Re: sequence scan on PK - Mailing list pgsql-performance

From John A Meinel
Subject Re: sequence scan on PK
Date
Msg-id 427E17BC.7050407@arbash-meinel.com
Whole thread Raw
In response to sequence scan on PK  (Jeroen van Iddekinge <iddekingej@lycos.com>)
Responses Re: sequence scan on PK  (Jeroen van Iddekinge <iddekingej@lycos.com>)
List pgsql-performance
Jeroen van Iddekinge wrote:
> Hi,
>
>
> I understand that when a table contains only a few rows it is better to
> do a sequence scan than an index scan. But is this also for a table with
> 99 records?
>

...

> explain select * from tblFolders where id=90;
>                        QUERY PLAN
> -----------------------------------------------------------
> Seq Scan on tblfolders  (cost=0.00..3.24 rows=1 width=50)
>   Filter: (id = 90)
>
>
> (I have analyze table bit still a sequence scan).
>
> With how manys rows it is  ok to do an index scan or sequence scan? How
> is this calculated in pg?
>
> Regards
> Jer

It depends on how many pages need to be read. To do an index scan you
need to read the index pages, and then you read the page where the
actual row resides.

Usually the comment is if you are selecting >5% of the rows, seqscan is
faster than an index scan. If I'm reading your query correctly, it is
estimating needing to read about 3 pages to get the row you are asking
for. If you used an index, it probably would have to read at least that
many pages, and they would not be a sequential read, so it should be slower.

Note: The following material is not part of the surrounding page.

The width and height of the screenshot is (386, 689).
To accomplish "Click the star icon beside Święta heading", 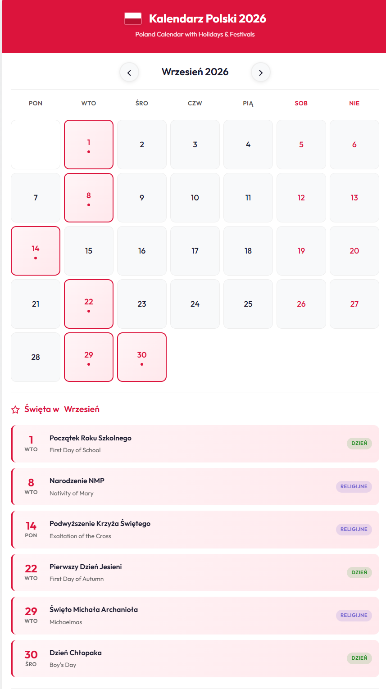I will tap(15, 409).
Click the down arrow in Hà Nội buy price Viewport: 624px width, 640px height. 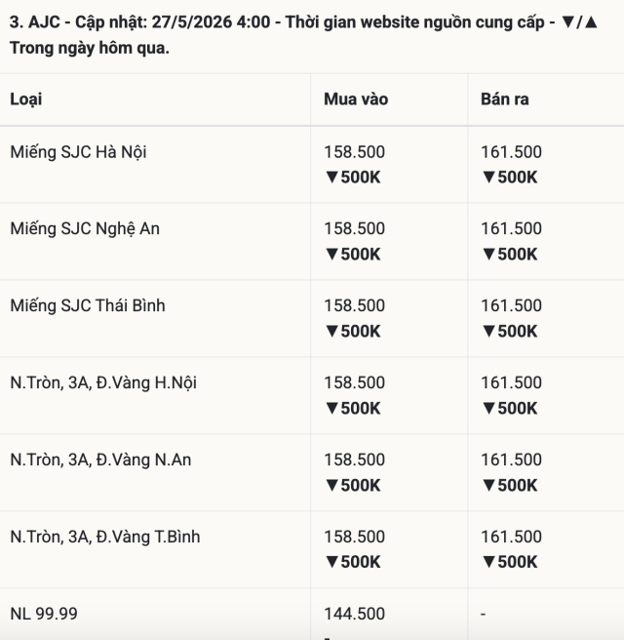tap(332, 178)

If you want to prove it, try:

\timing
EXPLAIN ANALYZE SELECT * FROM tblFolders WHERE id=90;
EXPLAIN ANALYZE SELECT * FROM tblFolders WHERE id=90;
EXPLAIN ANALYZE SELECT * FROM tblFolders WHERE id=90;

SET enable_seqscan TO OFF;

EXPLAIN ANALYZE SELECT * FROM tblFolders WHERE id=90;
EXPLAIN ANALYZE SELECT * FROM tblFolders WHERE id=90;
EXPLAIN ANALYZE SELECT * FROM tblFolders WHERE id=90;


Run multiple times to make sure everything is cached, and take the
fastest time. On your machine it might be true that the index scan is
slightly faster than the seqscan in this exact circumstance. But I have
the feeling the time is trivially different, and if you had say 70 rows
it would favor seqscan. Probably somewhere at 150-200 rows it will
switch on it's own.

You could tweak with several settings to get it to do an index scan
earlier, but these would probably break other queries. You don't need to
tune for 100 rows, more like 100k or 100M.